Stored records
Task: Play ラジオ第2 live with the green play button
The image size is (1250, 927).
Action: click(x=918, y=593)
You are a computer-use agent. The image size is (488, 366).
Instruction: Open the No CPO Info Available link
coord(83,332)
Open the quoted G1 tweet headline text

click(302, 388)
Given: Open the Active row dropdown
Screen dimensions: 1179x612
* * *
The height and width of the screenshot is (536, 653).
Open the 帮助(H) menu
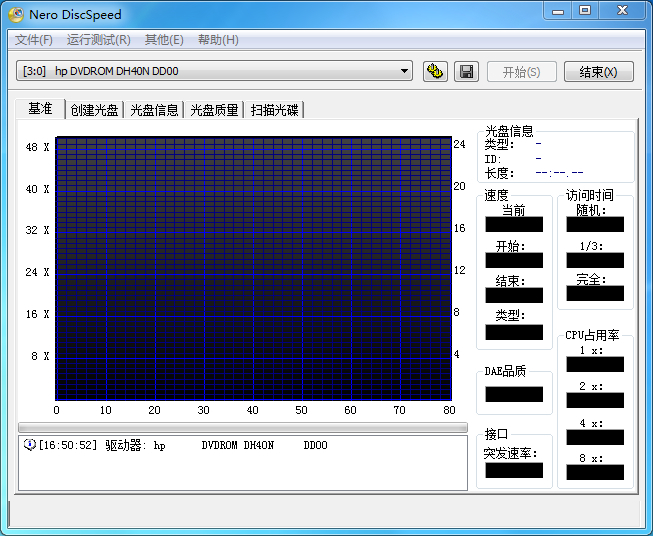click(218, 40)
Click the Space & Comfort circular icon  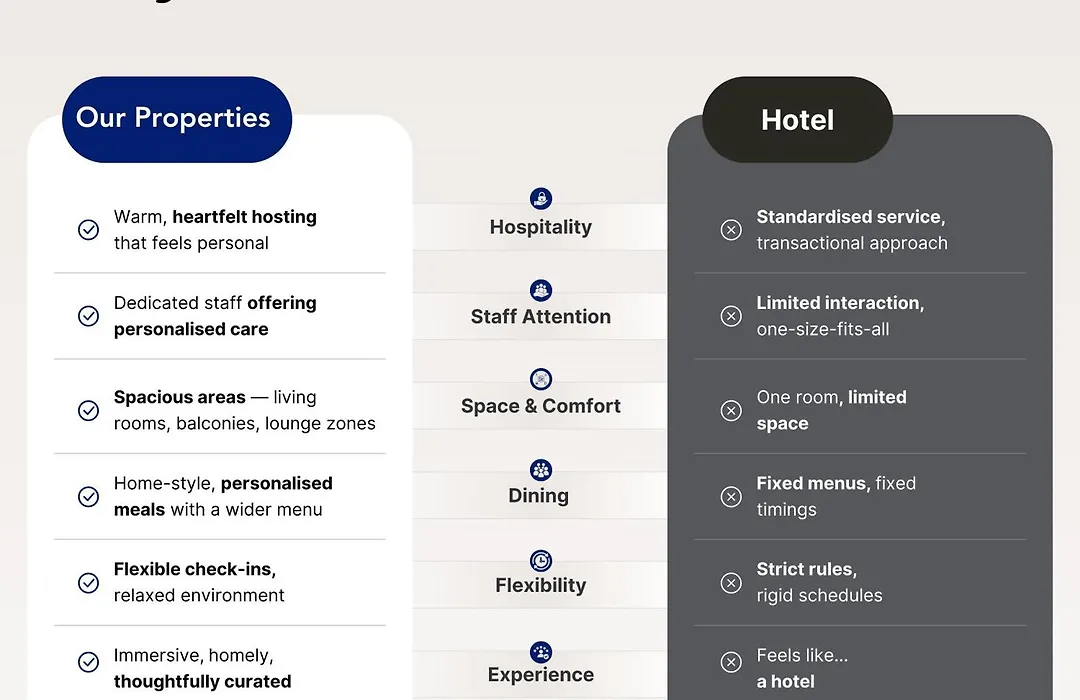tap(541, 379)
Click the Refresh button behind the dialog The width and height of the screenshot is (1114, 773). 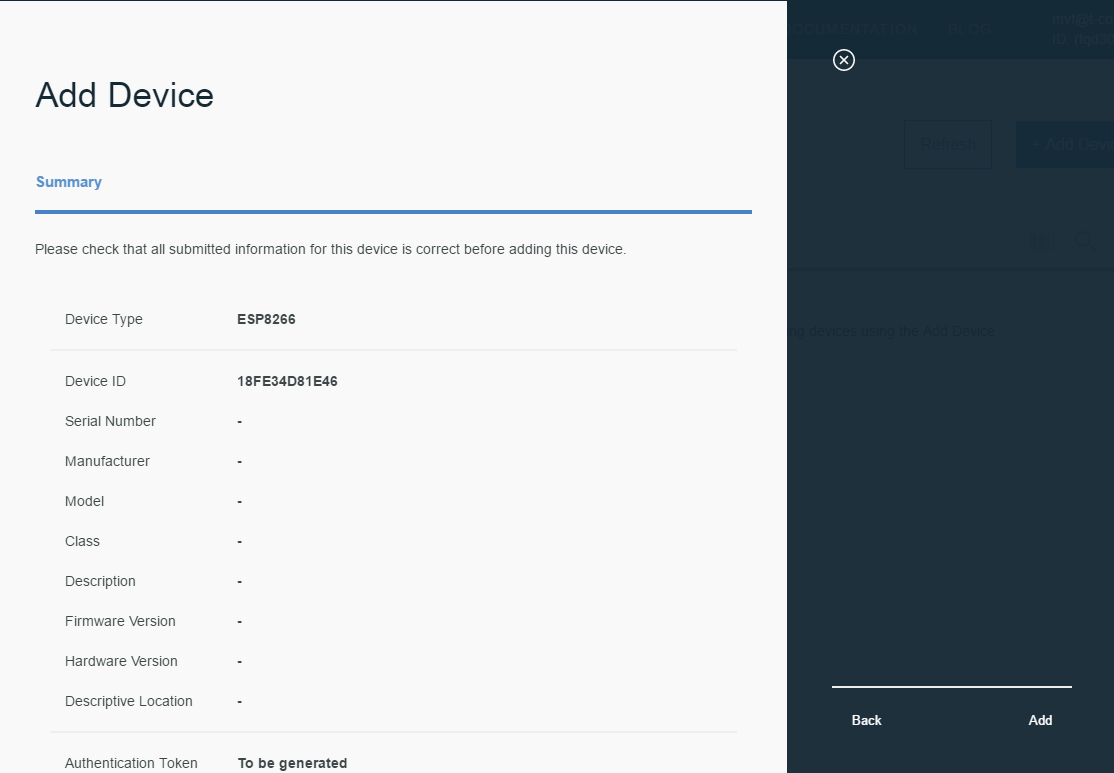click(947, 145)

→ **TASK DESCRIPTION**
All lines above from the one with "The image size is (1250, 927)." to the one with "Screen dimensions: 1179x612", inclusive, should be copied exactly, and no other lines.

→ **FINISHED EXERCISE**
The image size is (1250, 927).
Action: click(x=918, y=593)
You are a computer-use agent. The image size is (488, 366).
Instruction: Open the No CPO Info Available link
coord(83,332)
Open the quoted G1 tweet headline text

click(302, 388)
Given: Open the Active row dropdown
Screen dimensions: 1179x612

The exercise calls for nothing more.